First off, if you assume that all 300,000 verified users will go for it, that’s enough money to make it worthwhile. $72 million a year is only 7% of the new debt load Twitter has to service, but that’s not nothing! If you told me I could knock off 7% of my debt by crunching for a week, I’d do it in a split second.

But this isn’t just for verified users. He wants to open it up to everyone.

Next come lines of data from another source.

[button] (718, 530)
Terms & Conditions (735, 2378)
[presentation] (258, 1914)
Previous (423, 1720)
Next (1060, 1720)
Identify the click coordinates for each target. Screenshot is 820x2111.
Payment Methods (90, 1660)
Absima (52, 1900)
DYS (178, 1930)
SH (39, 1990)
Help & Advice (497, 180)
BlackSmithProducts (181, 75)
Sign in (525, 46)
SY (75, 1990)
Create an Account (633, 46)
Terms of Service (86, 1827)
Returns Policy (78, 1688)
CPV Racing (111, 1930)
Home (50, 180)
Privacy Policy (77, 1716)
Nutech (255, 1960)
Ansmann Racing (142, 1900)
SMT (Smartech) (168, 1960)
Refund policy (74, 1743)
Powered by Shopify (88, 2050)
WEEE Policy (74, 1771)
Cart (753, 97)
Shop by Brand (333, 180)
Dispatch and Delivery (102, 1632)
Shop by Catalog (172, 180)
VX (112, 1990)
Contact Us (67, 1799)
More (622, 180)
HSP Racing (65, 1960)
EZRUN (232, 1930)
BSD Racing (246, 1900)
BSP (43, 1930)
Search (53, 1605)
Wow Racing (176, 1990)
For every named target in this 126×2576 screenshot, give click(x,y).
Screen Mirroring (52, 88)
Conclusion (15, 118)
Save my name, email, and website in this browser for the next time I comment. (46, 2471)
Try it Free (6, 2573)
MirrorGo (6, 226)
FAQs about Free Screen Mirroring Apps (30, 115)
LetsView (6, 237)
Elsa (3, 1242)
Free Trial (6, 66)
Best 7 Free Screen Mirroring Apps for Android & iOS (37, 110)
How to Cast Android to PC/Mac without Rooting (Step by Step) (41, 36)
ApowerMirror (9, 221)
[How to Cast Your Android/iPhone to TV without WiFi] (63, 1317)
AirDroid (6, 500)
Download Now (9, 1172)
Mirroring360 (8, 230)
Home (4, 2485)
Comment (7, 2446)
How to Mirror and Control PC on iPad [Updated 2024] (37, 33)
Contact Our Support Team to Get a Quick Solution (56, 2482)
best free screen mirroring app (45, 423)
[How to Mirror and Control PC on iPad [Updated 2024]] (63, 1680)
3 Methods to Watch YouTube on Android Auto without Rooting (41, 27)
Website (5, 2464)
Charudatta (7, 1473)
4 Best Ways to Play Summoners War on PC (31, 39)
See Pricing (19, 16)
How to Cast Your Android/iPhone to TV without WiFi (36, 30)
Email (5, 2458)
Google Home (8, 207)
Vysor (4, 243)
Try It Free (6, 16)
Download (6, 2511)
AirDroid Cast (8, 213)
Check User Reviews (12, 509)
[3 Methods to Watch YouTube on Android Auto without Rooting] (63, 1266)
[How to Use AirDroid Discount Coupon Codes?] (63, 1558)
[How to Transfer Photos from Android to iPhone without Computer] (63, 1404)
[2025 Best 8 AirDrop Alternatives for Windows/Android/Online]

Jason is making a couple of big mistakes here but he is close to correct. If Twitter charged $20 as a one time fee for using the platform, and then moderated, it would clean up pretty quickly. It would also get very small. This does not fulfill Elon’s dream, alas.

That’s the first mistake. The second mistake is making it a subscription; if you have to pay $20 a month whether you misbehave or not, it’s not a psychological sunk cost and you’re more willing to break the rules and get kicked off. On Something Awful, you can immediately re-register if you get banned, so banning people is an income stream. Again, this doesn’t work if the cost is a subscription.

Can’t wait to see what they come up with next.